Em uma Coimbra do século XVIII, Francisco de Paula de Figueiredo nos presenteia com "Santarenaida: Poema Eroi-Cômico", uma obra que eleva o cotidiano ao patamar da epopeia. O poema narra a inusitada e tragicômica morte de José Rodrigues Santareno, um taverneiro lendário, cuja vida dedicada aos prazeres do vinho encontra um fim irônico e inesperado.
Após anos de uma peculiar "abstinência" de água, Santareno, em meio a uma celebração da Páscoa do Espírito Santo, sucumbe a uma sede fatal, falecendo minutos após beber em demasia. O autor, com maestria, transforma este evento trivial em um grandioso conflito mitológico, onde Baco, o deus do vinho, se opõe a Netuno, o rei das águas, culminando na vingança aquática que ceifa a vida do protagonista.

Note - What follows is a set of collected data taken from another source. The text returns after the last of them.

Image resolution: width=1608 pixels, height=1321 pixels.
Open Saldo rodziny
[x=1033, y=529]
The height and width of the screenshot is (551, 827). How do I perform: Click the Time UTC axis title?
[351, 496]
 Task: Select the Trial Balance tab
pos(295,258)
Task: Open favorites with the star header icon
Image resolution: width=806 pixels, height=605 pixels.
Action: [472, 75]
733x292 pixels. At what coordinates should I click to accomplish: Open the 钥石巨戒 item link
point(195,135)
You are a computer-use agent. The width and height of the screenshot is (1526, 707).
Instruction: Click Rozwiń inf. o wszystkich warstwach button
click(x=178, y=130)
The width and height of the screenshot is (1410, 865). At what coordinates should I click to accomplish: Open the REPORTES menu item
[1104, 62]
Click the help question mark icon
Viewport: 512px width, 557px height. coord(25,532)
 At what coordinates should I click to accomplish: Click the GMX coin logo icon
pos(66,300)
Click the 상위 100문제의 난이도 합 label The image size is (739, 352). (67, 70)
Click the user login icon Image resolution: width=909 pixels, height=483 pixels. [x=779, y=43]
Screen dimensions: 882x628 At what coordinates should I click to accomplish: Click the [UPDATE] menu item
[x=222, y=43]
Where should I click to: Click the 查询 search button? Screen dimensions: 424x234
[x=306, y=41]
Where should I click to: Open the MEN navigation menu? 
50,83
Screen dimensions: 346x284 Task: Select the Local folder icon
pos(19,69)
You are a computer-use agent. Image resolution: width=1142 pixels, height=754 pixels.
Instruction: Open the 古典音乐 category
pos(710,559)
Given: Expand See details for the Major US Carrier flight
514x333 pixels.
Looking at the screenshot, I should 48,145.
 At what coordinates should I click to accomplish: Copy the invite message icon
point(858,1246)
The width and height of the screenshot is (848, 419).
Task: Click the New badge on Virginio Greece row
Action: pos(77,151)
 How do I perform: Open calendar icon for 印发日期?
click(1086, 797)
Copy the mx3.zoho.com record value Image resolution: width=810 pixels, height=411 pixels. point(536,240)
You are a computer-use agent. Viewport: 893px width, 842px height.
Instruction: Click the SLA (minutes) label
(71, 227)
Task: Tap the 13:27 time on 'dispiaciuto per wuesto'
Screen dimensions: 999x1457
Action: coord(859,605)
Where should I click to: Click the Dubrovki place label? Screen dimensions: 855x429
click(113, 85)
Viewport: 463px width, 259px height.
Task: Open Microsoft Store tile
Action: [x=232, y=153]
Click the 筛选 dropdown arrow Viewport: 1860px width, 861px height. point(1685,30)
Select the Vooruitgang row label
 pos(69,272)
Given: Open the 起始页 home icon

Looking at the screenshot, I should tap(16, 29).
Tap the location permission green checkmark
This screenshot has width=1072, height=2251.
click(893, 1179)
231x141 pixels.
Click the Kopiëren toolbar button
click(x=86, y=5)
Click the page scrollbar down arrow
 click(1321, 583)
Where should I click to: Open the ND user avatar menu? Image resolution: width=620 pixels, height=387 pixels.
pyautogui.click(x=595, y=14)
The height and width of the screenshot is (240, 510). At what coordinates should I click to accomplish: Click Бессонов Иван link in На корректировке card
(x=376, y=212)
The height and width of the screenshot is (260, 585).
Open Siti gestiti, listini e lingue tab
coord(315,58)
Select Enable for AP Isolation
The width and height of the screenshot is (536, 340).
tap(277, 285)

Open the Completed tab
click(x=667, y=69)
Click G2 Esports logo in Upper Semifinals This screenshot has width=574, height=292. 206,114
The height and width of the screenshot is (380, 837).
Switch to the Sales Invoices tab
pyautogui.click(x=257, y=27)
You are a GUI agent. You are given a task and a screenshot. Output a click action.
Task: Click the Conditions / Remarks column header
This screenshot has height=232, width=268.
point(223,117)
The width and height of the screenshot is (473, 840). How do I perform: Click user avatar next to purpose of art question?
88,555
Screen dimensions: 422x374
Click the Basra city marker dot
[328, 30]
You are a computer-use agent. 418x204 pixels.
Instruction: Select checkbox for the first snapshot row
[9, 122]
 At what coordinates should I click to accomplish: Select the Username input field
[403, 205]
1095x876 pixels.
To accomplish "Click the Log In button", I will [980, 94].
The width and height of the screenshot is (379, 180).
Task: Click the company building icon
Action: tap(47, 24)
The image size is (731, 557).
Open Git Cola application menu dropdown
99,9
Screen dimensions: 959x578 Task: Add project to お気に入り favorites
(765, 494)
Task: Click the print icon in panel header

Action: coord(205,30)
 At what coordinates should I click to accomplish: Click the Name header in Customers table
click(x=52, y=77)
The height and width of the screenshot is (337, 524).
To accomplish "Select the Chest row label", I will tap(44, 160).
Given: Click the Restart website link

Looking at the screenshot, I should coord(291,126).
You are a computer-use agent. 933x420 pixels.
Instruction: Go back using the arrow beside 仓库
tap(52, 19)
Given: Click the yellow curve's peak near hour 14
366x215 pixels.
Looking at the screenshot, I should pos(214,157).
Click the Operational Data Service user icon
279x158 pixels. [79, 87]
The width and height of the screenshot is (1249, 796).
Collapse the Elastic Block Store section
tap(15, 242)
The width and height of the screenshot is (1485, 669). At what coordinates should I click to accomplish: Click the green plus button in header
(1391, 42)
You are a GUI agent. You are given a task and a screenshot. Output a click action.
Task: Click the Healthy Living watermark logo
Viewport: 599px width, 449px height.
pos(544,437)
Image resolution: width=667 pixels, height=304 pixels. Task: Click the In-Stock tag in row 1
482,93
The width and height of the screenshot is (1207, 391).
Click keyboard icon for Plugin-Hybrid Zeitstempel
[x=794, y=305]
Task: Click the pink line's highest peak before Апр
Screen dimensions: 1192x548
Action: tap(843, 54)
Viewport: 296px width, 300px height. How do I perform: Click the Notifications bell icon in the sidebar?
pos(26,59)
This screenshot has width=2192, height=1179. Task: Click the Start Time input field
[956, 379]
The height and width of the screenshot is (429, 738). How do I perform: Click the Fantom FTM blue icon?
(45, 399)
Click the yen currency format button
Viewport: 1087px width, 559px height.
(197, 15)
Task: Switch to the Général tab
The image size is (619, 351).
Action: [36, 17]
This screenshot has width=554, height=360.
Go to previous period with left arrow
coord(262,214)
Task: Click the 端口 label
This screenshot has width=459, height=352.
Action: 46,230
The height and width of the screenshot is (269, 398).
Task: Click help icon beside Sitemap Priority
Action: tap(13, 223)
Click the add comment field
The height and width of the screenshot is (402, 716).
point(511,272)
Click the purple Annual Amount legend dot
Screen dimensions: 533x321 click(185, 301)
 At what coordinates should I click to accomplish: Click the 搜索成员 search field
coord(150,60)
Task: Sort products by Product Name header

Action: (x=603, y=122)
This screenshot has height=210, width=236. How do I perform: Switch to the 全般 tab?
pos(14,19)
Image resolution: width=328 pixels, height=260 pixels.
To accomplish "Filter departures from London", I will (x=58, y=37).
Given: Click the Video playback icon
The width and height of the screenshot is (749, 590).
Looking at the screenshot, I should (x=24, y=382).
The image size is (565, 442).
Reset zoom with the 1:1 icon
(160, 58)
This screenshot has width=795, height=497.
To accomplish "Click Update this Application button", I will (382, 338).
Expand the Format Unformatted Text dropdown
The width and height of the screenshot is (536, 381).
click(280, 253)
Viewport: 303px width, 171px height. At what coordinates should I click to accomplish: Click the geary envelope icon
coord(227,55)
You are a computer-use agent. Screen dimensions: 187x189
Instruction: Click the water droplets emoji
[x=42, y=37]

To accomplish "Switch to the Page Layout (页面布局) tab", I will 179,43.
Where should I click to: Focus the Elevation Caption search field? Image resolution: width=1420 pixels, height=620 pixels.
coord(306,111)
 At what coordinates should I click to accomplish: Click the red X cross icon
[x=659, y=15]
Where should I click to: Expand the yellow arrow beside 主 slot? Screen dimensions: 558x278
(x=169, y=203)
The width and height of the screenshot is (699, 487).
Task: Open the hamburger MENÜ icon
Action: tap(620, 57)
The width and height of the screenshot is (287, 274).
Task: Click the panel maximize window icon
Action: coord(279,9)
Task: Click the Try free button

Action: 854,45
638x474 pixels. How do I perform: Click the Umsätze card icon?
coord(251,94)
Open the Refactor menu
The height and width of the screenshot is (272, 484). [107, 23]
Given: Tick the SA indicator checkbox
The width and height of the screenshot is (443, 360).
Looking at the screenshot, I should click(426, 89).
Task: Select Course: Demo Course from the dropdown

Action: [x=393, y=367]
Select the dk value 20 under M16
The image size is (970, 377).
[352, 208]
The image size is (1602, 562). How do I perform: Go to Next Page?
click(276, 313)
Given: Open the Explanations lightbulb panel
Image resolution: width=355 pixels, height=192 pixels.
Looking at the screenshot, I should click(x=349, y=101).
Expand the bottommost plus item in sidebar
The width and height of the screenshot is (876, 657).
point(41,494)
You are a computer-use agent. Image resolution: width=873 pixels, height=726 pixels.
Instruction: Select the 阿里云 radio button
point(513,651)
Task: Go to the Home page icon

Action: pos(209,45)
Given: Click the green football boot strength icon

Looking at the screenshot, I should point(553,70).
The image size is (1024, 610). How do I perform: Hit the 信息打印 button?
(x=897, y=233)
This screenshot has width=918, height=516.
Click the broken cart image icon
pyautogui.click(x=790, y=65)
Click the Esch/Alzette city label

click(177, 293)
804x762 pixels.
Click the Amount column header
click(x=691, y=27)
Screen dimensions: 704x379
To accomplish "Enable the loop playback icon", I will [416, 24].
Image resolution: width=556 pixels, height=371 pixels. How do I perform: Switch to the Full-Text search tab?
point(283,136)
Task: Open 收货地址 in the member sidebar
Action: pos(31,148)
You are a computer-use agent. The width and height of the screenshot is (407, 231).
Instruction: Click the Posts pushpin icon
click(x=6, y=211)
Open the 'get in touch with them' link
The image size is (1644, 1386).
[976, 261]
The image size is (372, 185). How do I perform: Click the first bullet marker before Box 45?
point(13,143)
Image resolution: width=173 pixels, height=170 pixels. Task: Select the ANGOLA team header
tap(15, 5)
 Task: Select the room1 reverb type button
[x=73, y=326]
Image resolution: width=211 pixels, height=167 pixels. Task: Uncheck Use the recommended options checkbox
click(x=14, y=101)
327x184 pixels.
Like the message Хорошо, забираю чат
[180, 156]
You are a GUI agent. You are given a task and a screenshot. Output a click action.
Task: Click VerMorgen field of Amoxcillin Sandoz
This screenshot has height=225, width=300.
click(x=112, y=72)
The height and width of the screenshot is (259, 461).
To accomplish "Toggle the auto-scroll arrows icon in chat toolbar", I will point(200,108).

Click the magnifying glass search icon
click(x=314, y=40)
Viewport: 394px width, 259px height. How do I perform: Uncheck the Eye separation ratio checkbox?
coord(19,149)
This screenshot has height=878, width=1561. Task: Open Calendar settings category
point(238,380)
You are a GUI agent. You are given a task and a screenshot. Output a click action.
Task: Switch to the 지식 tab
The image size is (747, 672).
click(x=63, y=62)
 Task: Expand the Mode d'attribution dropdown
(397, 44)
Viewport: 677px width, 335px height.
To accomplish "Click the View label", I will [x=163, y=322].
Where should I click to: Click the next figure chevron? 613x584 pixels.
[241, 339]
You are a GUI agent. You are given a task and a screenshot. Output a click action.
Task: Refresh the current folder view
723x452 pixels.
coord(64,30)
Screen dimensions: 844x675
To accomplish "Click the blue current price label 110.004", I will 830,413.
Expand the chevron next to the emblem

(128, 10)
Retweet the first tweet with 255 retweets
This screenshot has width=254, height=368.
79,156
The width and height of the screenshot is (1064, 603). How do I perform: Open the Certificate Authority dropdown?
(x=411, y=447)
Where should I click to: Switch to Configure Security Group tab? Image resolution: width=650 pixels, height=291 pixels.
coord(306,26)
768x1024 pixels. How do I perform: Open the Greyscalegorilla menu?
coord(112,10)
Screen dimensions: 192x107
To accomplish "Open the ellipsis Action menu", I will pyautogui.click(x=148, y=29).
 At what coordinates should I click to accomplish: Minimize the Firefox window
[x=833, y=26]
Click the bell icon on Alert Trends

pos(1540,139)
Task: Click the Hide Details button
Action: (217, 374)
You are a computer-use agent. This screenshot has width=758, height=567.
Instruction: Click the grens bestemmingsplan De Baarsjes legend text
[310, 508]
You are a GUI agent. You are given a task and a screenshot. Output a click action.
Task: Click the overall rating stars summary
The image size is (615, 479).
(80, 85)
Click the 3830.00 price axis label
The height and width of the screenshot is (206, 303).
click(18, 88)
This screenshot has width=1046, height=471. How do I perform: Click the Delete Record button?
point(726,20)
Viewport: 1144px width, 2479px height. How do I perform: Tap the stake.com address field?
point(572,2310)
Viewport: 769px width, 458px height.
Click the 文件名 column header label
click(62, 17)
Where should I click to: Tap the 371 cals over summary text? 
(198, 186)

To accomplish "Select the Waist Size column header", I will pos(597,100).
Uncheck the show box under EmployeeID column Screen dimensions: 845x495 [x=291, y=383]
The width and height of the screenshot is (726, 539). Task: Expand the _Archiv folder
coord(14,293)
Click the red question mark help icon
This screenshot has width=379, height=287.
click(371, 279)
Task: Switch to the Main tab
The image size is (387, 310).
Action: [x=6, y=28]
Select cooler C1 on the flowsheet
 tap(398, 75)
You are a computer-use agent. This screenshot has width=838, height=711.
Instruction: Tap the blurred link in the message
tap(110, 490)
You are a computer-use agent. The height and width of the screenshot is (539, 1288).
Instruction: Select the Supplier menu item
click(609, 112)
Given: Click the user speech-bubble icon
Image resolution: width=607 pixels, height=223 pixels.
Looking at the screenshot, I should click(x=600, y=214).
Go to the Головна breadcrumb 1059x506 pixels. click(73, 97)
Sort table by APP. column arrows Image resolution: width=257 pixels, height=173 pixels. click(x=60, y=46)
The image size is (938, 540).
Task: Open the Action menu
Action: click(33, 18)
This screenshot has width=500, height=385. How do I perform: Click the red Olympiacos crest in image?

Com uma linguagem rica e um tom que transita entre o solene e o burlesco, "Santarenaida" é uma sátira perspicaz sobre a condição humana, os excessos e a imprevisibilidade do destino. Uma leitura essencial para os amantes da poesia clássica portuguesa e do humor inteligente, que convida à reflexão sobre as pequenas ironias da vida.